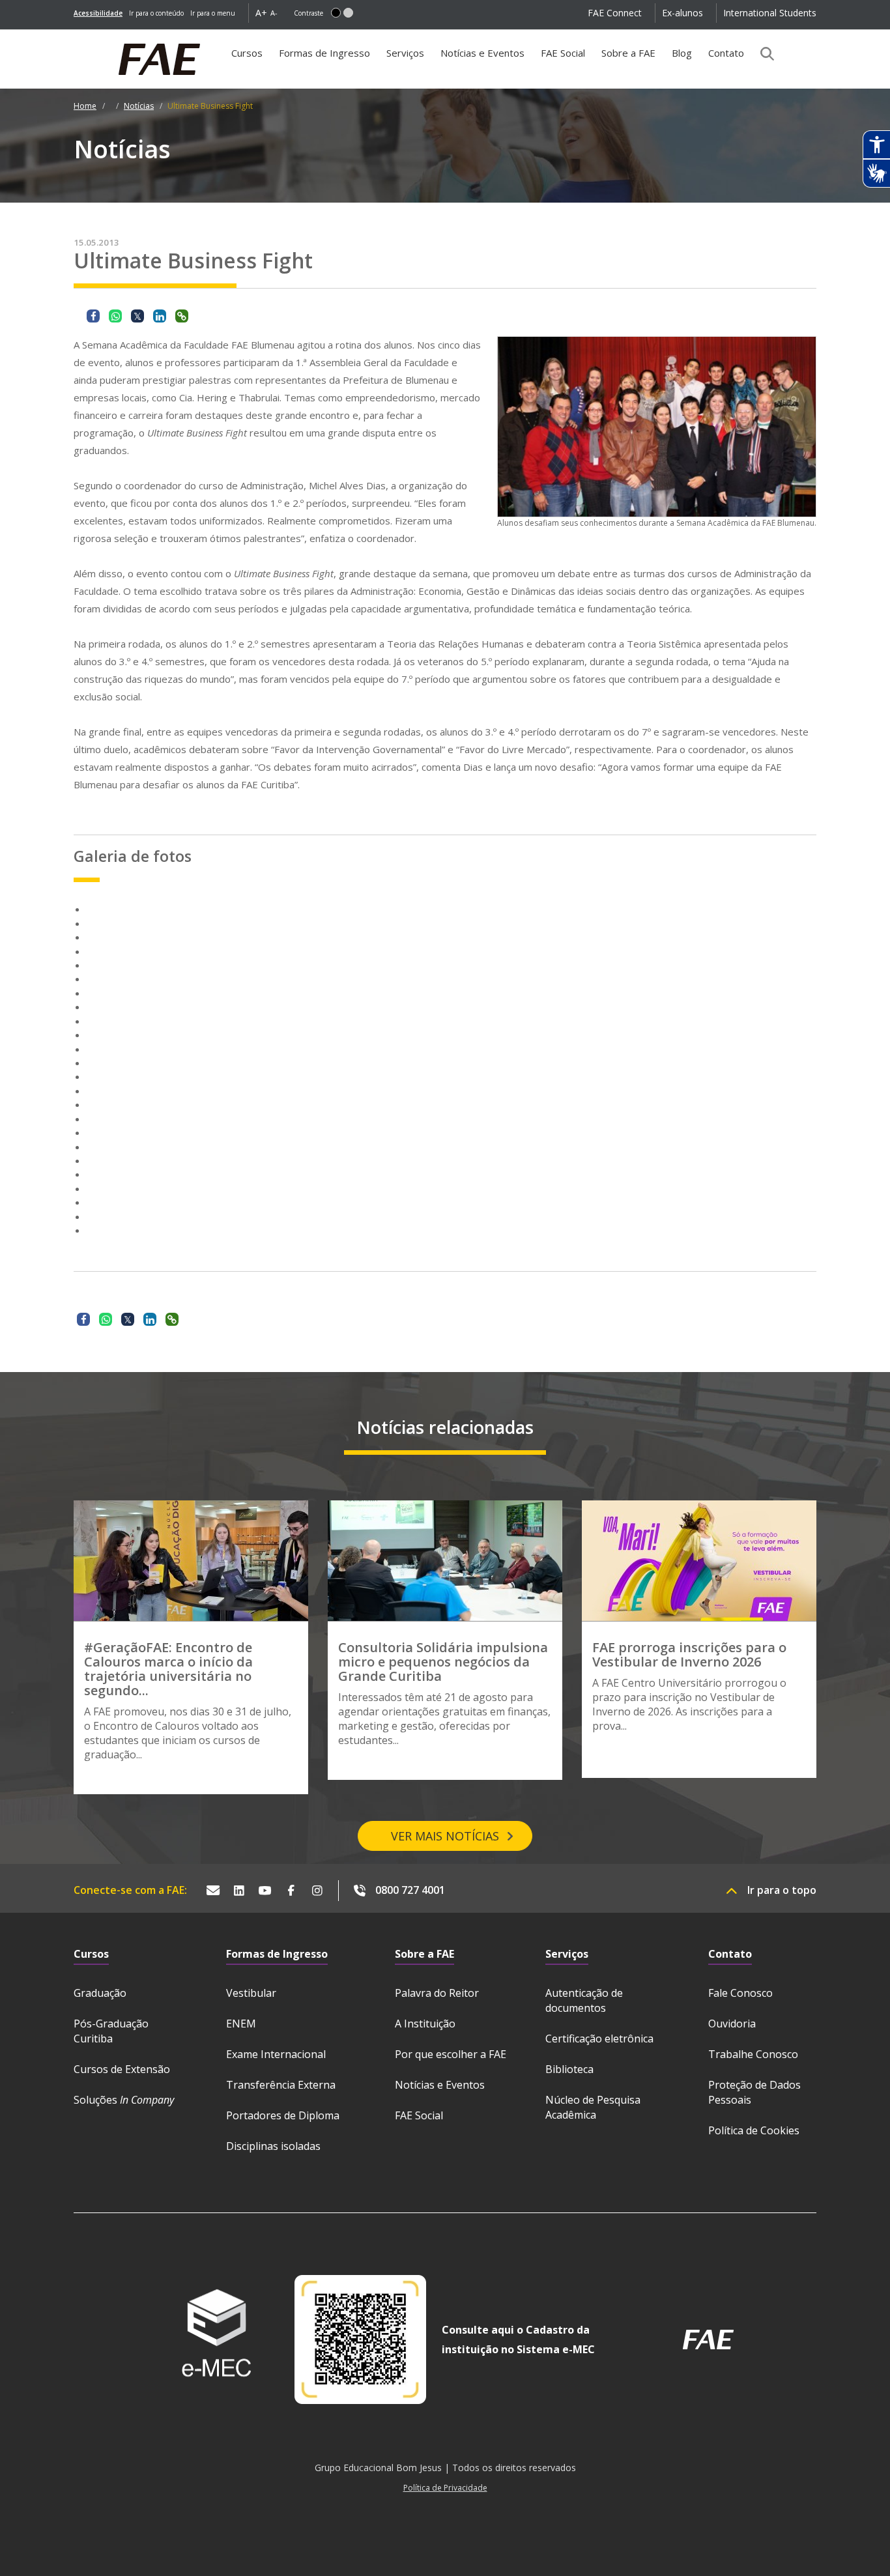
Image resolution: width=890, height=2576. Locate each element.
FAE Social (563, 52)
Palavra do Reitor (437, 1993)
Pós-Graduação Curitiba (111, 2031)
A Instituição (425, 2023)
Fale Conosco (740, 1993)
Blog (682, 52)
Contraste (308, 13)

• _WORK ORDER_: Copy the listing exactly. Leave the pictures out.

• _RESULT_:
Image resolution: width=890, height=2576. Locate each element.
FAE Social (563, 52)
Palavra do Reitor (437, 1993)
Pós-Graduação Curitiba (111, 2031)
A Instituição (425, 2023)
Fale Conosco (740, 1993)
Blog (682, 52)
Contraste (308, 13)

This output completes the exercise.